Thus Chinese party leaders can insist they are freeing the Tibetan people from religious dogma when they destroy temples, forcibly relocate monks (when they’re not murdering them) and support the influx of Chinese civilians, soldiers, and businessmen into the territory. And thus the Dalai Lama knew he had to flee his own country in 1959 as soon as Mao Zedong told him that “religion is poison.”

The Dalai Lama is interviewed here, and his gentle embrace of his persecutors is both heartening and, for non-divine sorts, frustrating. “Cry of the Snow Lion” gently probes the limits of passive resistance — we hear from young Tibetans itching to fight back — but it’s more content to trot out litanies of injustices.
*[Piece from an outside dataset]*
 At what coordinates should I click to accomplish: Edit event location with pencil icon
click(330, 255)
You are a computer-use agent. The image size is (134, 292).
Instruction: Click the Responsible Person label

Monks tell of torture, and we see the photographic evidence. The 1995 disappearance of the toddler identified as the reincarnation of the Panchen Lama is discussed, as well as the Chinese government’s installation of a pretender. The wholesale rebuilding of Lhasa into a Chinese city is shown. So is the capital’s brand-spanking-new red light district.

As tragic as all this is, there’s a sense of preaching to the converted that extends to the overfamiliar use of Martin Sheen as a narrator and to the de rigueur bogeyman shots of George W. Bush toward the end. The point — that the US government is currently too committed to doing business with China to protest human rights violations in Tibet — is a perfectly good one. It’s the target that’s too divisive and too easy. “Cry of the Snow Lion” succeeds in making a viewer want to do more, but it’s scattershot enough to make you want to know more too.